Increasing demand for food expected during coming decades will require a substantial increase in crop production. Given limitations for massive expansion of cropland area, it is of critical importance to know where and how to increase crop productivity per unit of land (i.e., crop yields). This can be quantified through yield gap analysis, an examination of the difference between current farm yields and crop yield potential, the maximum attainable yield per unit land area that can be achieved when pests and diseases are effectively controlled and nutrients are non-limiting. ‘Point-based’ estimates of yield gaps, either derived from research plots or simulation models, are available only for a limited number of sites due to economic and logistic constraints and lack of weather, crop, and soils data. Therefore, it is necessary to understand how a point-based estimate of yield gap from a specific location can be scaled up to a wider extrapolation domain.

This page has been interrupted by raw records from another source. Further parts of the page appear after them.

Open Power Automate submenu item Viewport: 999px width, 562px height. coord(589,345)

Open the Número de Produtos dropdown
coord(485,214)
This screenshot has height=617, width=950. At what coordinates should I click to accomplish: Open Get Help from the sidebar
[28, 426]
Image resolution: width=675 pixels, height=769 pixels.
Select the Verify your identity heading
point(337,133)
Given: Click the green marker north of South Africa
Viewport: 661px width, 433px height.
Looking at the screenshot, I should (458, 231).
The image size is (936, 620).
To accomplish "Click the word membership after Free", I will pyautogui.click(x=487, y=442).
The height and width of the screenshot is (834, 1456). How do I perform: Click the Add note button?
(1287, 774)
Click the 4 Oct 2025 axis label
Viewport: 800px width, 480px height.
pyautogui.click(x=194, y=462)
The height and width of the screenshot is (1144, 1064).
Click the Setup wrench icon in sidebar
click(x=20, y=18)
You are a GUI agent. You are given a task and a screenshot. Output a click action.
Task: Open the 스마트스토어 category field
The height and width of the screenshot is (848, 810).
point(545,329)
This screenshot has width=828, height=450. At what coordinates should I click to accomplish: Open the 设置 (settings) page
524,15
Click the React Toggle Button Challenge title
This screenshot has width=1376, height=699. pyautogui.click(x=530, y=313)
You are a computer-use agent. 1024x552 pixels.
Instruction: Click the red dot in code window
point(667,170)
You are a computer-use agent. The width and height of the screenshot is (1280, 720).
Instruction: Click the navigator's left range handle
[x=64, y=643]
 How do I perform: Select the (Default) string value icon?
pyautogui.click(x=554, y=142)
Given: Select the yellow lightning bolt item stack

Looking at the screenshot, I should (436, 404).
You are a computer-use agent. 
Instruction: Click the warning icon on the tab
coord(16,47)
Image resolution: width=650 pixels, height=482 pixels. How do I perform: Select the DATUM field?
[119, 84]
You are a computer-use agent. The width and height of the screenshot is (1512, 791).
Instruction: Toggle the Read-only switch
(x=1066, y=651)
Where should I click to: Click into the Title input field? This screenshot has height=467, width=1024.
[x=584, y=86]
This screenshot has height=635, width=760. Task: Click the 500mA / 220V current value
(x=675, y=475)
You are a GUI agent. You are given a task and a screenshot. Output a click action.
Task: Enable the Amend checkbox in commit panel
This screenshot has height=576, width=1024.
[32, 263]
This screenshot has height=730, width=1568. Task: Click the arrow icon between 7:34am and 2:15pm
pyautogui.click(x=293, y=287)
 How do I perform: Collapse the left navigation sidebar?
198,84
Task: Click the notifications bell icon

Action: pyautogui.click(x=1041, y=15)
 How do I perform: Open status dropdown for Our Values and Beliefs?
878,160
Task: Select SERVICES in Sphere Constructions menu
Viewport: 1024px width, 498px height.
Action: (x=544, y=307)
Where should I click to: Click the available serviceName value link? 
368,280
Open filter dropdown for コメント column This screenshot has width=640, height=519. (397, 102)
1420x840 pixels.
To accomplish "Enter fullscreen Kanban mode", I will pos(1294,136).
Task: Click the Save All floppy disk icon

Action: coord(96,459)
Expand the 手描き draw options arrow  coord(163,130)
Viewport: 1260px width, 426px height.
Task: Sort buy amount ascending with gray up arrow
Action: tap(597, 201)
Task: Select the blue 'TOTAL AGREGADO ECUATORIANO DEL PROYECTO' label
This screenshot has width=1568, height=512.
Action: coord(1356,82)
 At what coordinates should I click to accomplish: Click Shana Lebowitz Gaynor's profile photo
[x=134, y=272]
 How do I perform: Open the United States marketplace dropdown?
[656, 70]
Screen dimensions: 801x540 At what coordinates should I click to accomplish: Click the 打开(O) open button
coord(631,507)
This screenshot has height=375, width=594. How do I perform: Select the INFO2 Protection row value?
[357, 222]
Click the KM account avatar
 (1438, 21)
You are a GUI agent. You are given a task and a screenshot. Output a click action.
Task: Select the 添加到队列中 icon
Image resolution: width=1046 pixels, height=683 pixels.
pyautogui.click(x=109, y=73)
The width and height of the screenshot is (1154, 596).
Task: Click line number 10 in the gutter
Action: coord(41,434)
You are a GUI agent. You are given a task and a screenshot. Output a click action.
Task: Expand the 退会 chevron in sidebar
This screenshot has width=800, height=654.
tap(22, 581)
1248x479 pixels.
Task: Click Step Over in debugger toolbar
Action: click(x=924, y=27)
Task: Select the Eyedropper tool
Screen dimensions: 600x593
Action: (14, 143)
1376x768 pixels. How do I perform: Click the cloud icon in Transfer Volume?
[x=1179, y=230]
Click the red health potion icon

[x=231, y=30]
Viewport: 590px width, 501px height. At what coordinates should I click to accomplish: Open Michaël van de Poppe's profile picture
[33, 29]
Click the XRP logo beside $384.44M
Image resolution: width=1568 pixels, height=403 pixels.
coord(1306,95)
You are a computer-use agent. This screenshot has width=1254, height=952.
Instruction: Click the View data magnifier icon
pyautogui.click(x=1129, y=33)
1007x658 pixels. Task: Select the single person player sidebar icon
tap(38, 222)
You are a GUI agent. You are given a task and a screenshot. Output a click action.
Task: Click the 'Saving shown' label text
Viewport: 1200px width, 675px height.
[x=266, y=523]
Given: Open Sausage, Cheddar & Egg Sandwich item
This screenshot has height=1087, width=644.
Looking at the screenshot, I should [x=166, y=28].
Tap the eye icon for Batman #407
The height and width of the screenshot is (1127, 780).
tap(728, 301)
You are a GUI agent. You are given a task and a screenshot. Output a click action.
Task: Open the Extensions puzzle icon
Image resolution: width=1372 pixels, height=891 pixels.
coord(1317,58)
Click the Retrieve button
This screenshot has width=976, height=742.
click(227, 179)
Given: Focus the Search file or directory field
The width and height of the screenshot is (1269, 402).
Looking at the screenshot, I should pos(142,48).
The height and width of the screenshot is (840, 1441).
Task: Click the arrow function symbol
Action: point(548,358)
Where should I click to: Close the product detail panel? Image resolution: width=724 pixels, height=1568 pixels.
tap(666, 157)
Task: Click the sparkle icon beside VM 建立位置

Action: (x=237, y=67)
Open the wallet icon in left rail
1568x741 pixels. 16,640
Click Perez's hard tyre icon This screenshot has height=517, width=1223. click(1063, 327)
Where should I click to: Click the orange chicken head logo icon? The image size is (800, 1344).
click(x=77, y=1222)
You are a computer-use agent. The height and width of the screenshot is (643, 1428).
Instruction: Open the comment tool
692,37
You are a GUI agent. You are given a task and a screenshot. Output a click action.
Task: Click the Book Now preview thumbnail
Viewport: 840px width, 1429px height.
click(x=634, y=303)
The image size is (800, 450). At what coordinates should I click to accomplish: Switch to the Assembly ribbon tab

To define the extrapolation domain of a yield gap estimate, one can make use of agroecological zones (AEZ), defined as geographic regions having similar climate and soils relevant for agriculture. In this study, 2 AEZ methodologies and four existing AEZ schemes are reviewed and analyzed, focusing on their applicability to scale up point-based estimates of yield gaps to a larger geographic area. Preliminary analysis indicates that AEZ schemes used by groups such as the Food and Agricultural Organization of the United Nations and the International Institute for Applied Systems Analysis are too coarse and climate variability within zones too high for use as extrapolation domains. Clusters based AEZs show promise as extrapolation domains, but require several key, subjective input for their creation.  Statistically derived matrix AEZs hold the most promise as transparent, robust, global extrapolation domains.